---------- Text under study

Agricultural Research Service

Title: Applications and Implications of the Soil Management Assessment Framework

Authors
item Andrews, S - NRCS
item KARLEN, DOUGLAS
item Norfleet, L - NRCS
item CAMBARDELLA, CYNTHIA

Submitted to: ASA-CSSA-SSSA Proceedings
Publication Type: Abstract Only
Publication Acceptance Date: November 7, 2003
Publication Date: November 7, 2003
Citation: ANDREWS, S.S., KARLEN, D.L., NORFLEET, L., CAMBARDELLA, C.A. APPLICATIONS AND IMPLICATIONS OF THE SOIL MANAGEMENT ASSESSMENT FRAMEWORK. ASA-CSSA-SSSA PROCEEDINGS. 2003. CD-ROM. MADISON, WI.

Technical Abstract: Current soil testing, consisting of chemical fertility interpreted on the basis of crop nutrient requirements, does not provide a full picture of soil properties and processes. The Soil Management Assessment Framework (SMAF) has been demonstrated to effectively assess soil function. It integrates soil chemical, physical, and biological properties by selecting indicators based on their relationship to function, scale, climate, and management practice. Further, this tool overcomes the major difficulty of providing site-specific interpretations by using algorithms that are adjusted according to region, soil type, texture, and vegetation. But how adaptable is it really? What happens when it is found to be deficient? Using the framework to assess Loess soils revealed a deficiency in the interpretation of several indicators. We demonstrated the simplicity of updating (and improving) the framework by replacing soil suborder with soil drainage class as an interpretation factor. With additional updates, the tool could provide quantitative assessments of soil function with potential for: 1) educators to demonstrate the effects of management on soil function; 2) land managers to compare practices and monitor changes over time; and 3) program managers to use it to quantify conservation outcomes. Assessment tools, such as SMAF, that reliably reflect functional outcomes may significantly improve sustainability in land management.

--------------------
---------- Material shown

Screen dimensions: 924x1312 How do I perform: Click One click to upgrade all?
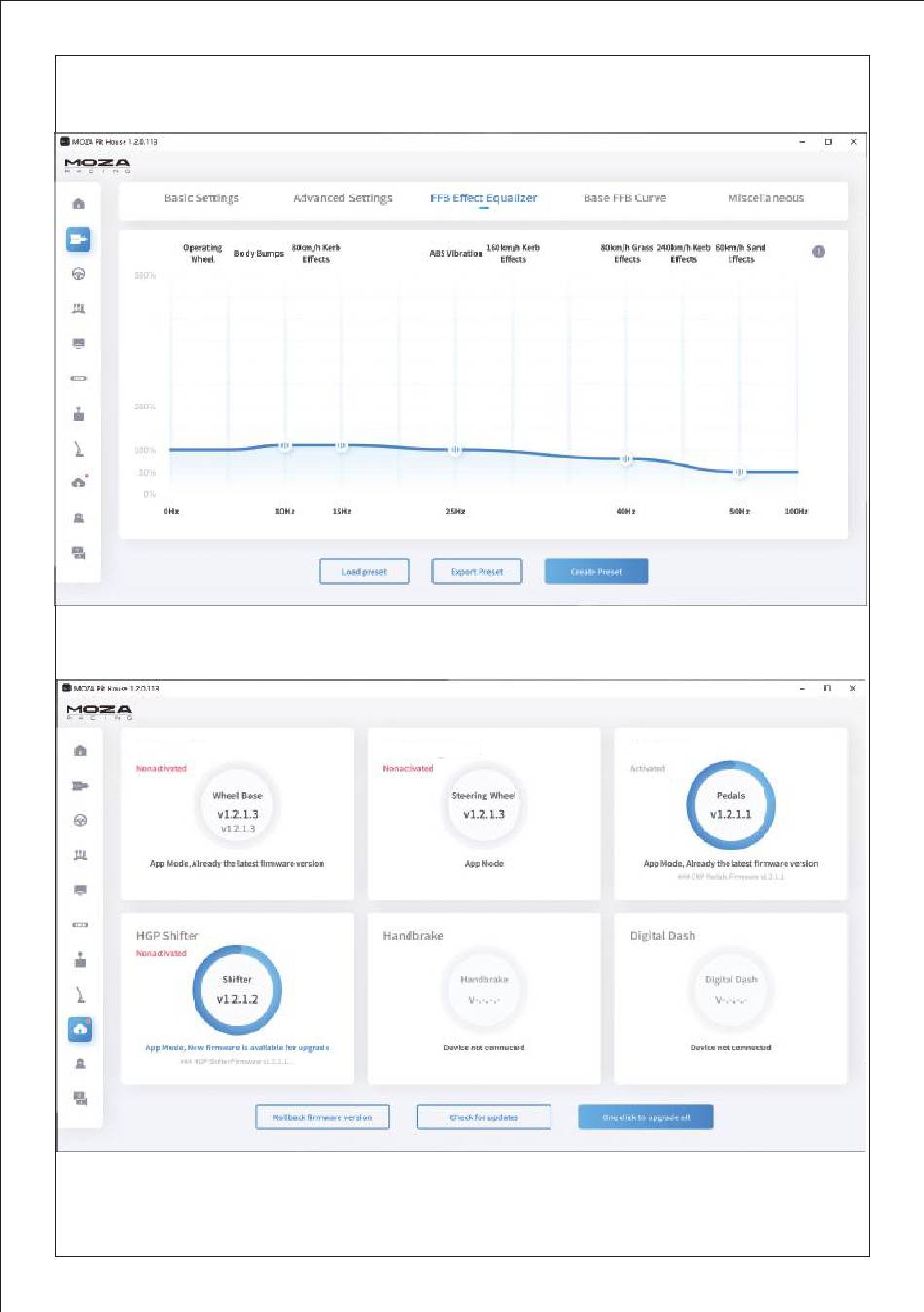tap(646, 1117)
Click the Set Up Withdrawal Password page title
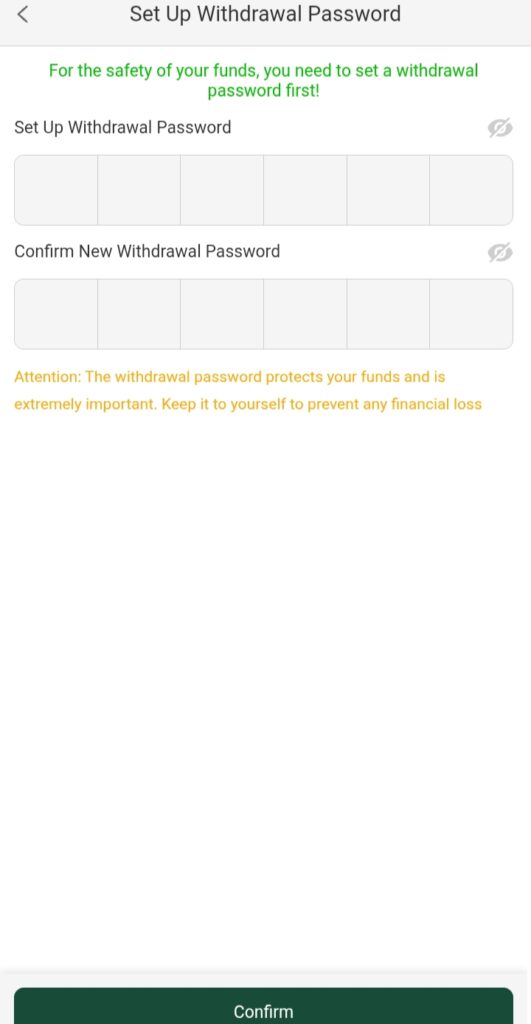Image resolution: width=531 pixels, height=1024 pixels. point(265,14)
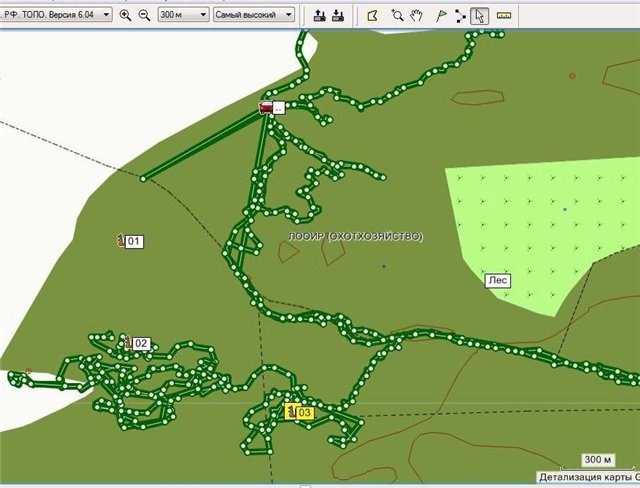Select the highlighted waypoint 03
The height and width of the screenshot is (488, 640).
[x=300, y=412]
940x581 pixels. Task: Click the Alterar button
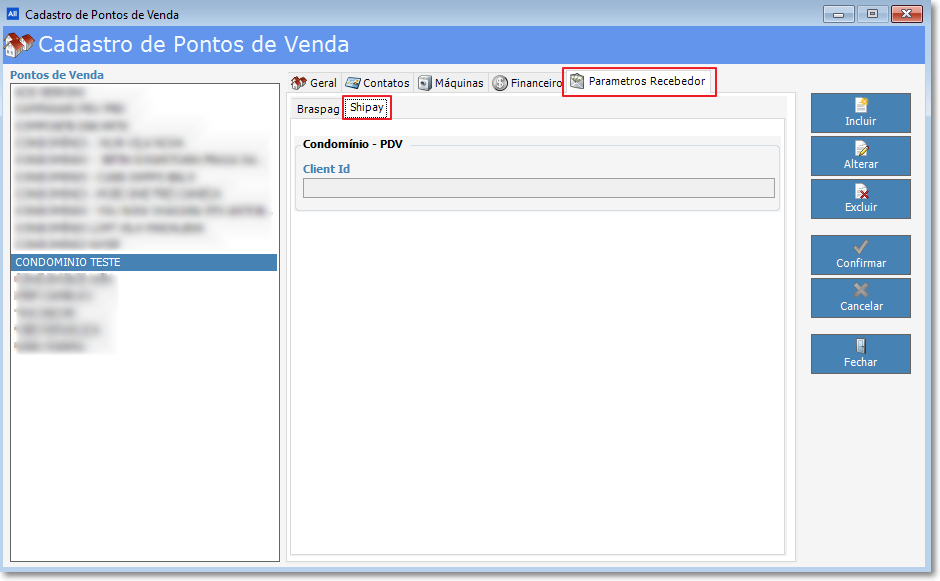pos(860,156)
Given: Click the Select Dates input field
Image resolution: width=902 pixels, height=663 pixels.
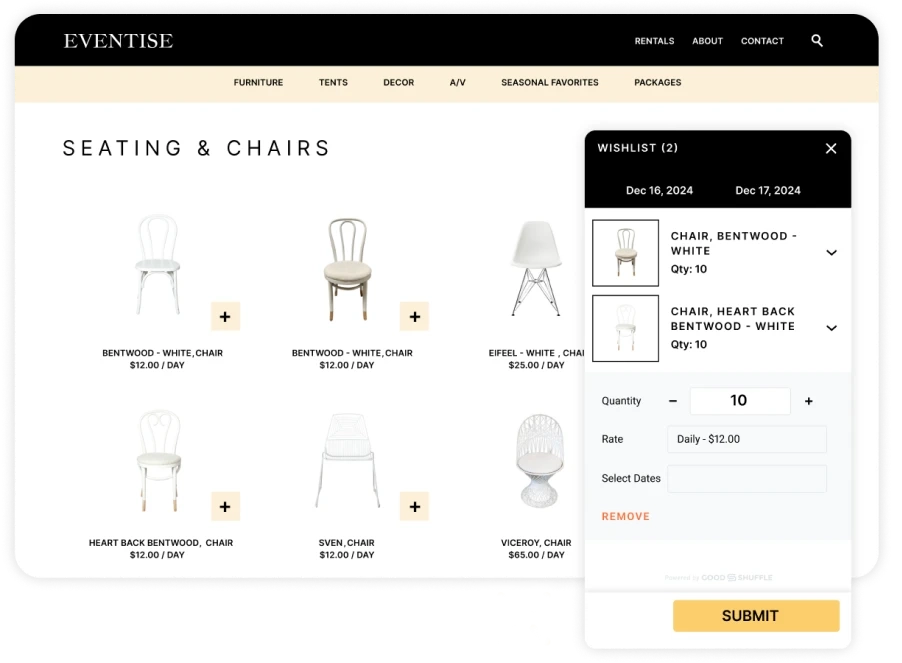Looking at the screenshot, I should [x=746, y=478].
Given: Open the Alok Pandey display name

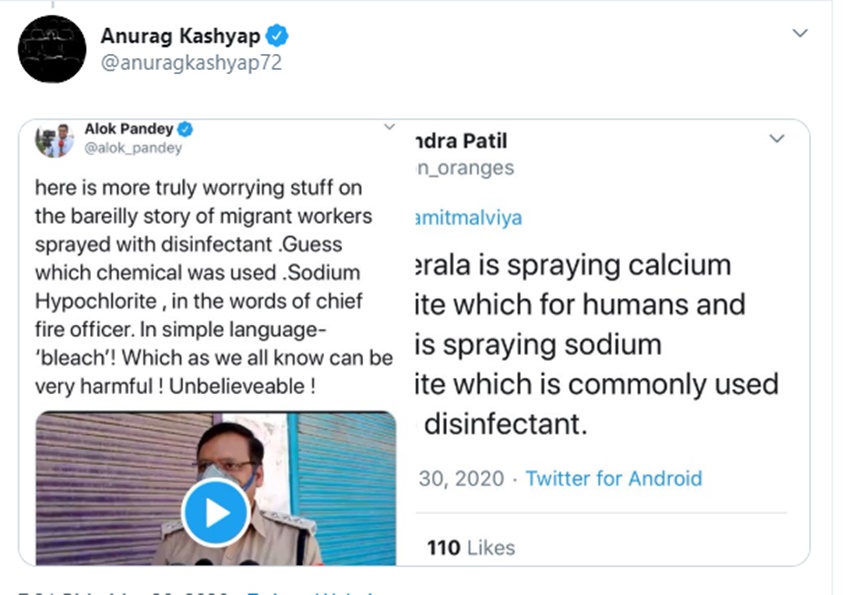Looking at the screenshot, I should [129, 130].
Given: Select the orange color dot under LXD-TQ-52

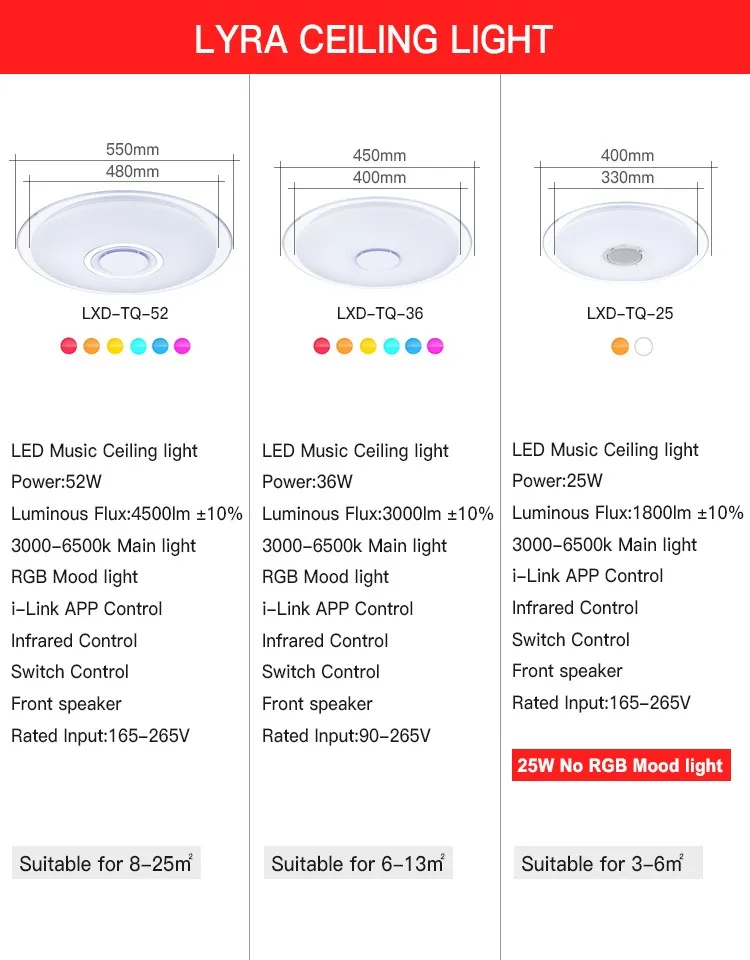Looking at the screenshot, I should [91, 346].
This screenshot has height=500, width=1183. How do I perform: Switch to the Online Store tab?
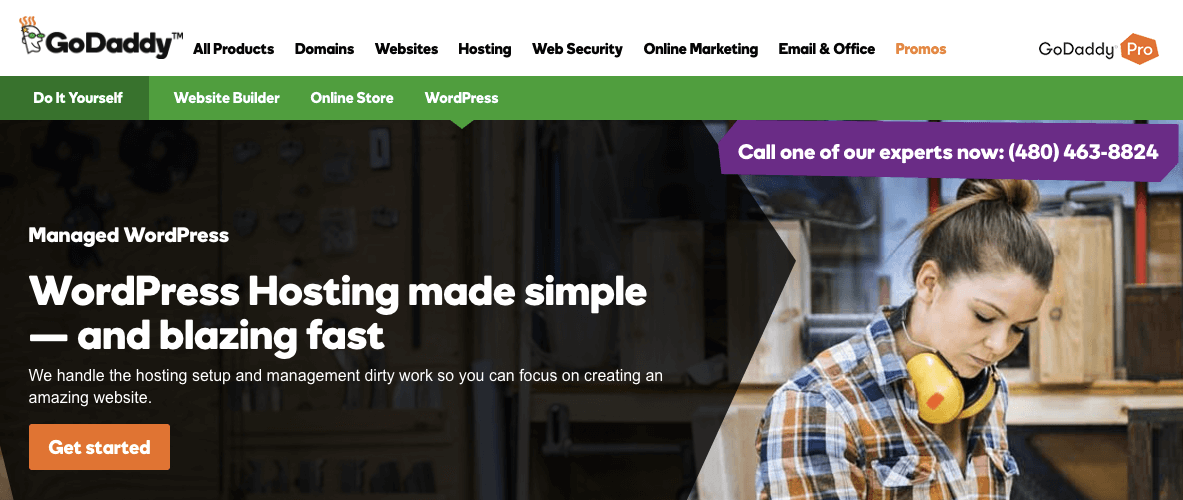(352, 98)
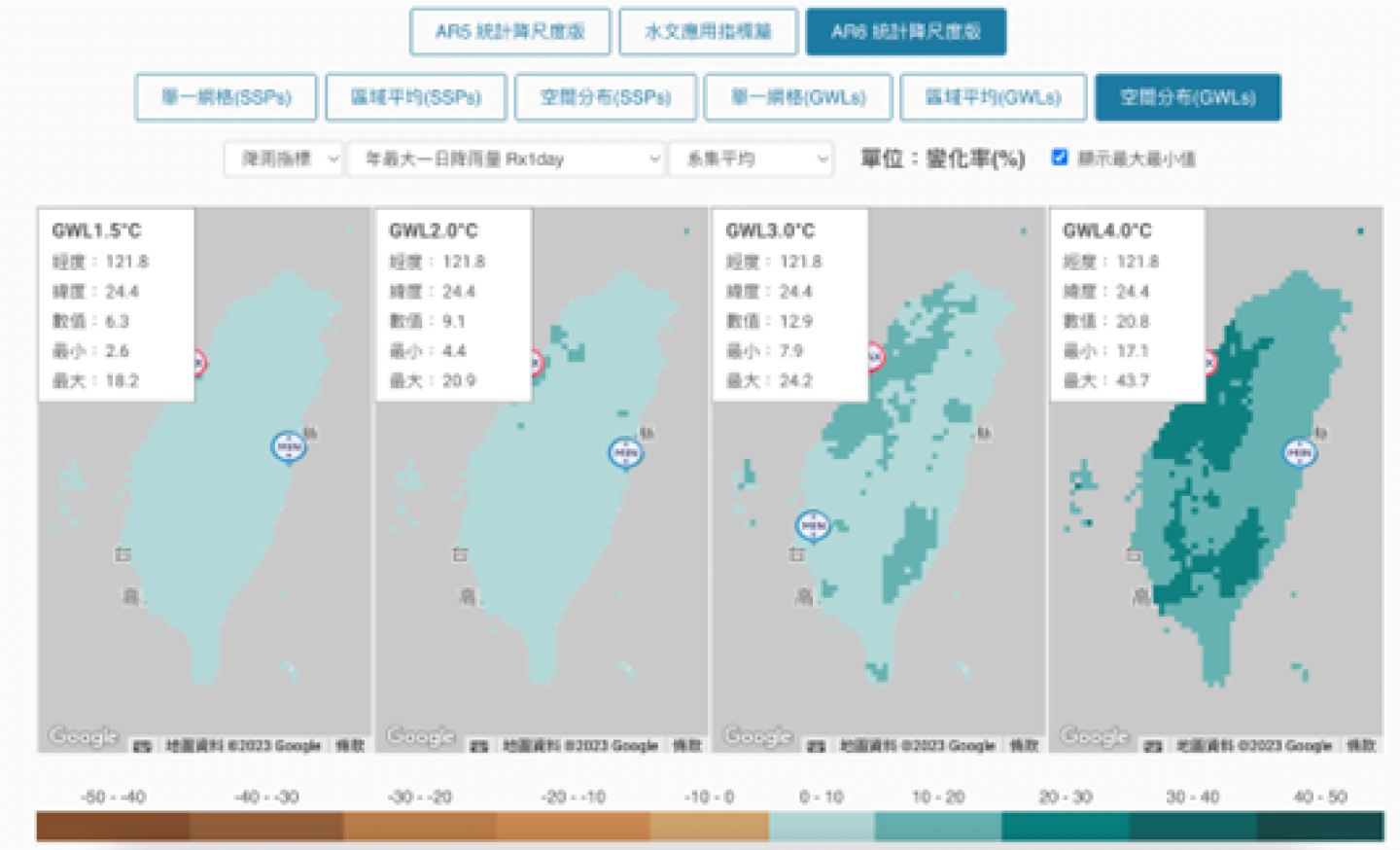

--------------------

• What to work on:
1. Copy the passage of the soil assessment abstract between "Title: Applications and" and "CD-ROM. MADISON, WI.", inclusive.
2. According to the soil assessment abstract, which interpretation factor took the place of soil suborder when the framework was updated?

• Answers provided:
1.
Title: Applications and Implications of the Soil Management Assessment Framework

Authors
item Andrews, S - NRCS
item KARLEN, DOUGLAS
item Norfleet, L - NRCS
item CAMBARDELLA, CYNTHIA

Submitted to: ASA-CSSA-SSSA Proceedings
Publication Type: Abstract Only
Publication Acceptance Date: November 7, 2003
Publication Date: November 7, 2003
Citation: ANDREWS, S.S., KARLEN, D.L., NORFLEET, L., CAMBARDELLA, C.A. APPLICATIONS AND IMPLICATIONS OF THE SOIL MANAGEMENT ASSESSMENT FRAMEWORK. ASA-CSSA-SSSA PROCEEDINGS. 2003. CD-ROM. MADISON, WI.

2. Soil drainage class.